Выронив тележку, Яна попыталась схватить ветку кустарника, но, пока примеривалась, пронеслась по льду мимо него, едва удержавшись на ногах.
— Ой-ой-ой-ой-ой!!!
Олива, ехавшая сзади, споткнулась и кубарем покатилась дальше, сбив с ног Яну.

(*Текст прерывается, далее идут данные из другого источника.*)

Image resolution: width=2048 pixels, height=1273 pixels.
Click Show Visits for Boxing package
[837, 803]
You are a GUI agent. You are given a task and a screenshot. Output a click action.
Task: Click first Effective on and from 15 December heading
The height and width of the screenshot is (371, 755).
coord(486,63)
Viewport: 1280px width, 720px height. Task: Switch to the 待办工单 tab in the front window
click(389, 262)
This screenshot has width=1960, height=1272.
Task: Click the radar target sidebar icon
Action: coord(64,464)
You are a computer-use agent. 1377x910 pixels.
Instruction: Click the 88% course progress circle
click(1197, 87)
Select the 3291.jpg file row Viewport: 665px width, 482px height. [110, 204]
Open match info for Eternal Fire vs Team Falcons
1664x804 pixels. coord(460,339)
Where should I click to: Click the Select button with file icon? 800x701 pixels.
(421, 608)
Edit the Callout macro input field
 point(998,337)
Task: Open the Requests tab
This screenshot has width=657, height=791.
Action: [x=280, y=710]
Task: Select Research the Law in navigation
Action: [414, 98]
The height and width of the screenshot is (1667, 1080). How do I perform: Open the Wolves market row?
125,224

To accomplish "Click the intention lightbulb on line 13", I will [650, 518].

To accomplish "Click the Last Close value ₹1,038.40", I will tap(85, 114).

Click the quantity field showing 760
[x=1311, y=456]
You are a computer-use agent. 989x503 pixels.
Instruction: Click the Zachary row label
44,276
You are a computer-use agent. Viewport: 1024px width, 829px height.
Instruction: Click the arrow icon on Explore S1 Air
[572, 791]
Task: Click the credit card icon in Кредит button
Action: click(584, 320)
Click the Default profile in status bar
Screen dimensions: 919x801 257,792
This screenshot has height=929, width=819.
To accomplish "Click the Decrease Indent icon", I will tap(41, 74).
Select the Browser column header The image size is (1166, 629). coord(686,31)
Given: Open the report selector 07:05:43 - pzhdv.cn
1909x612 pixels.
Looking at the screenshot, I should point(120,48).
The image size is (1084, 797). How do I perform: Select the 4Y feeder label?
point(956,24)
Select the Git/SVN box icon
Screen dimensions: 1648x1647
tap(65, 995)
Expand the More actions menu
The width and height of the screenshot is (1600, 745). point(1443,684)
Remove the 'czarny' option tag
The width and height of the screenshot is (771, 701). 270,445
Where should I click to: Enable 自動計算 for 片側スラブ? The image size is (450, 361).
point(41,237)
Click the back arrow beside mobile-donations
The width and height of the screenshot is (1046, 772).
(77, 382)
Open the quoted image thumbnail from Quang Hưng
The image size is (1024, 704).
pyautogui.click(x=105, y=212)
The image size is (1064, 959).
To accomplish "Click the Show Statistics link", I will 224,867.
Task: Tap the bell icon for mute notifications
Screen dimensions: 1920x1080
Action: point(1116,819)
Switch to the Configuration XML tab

— Ну и город! — проворчала Яна, вставая и отряхиваясь, — Это не город, это какие-то американские горки! Дороги тут не чистят, что ли, совсем?!
— Ну-у, милая моя, это тебе не Москва-столица…
Девушки встали и оглянулись вокруг. Глухой переулок, на котором они очутились, оканчивался тупиком. Кругом не было видно ни души; в этом переулке не было даже фонарей. За забором, почуя чужаков, залаяли собаки, и Яна пересрала не на шутку.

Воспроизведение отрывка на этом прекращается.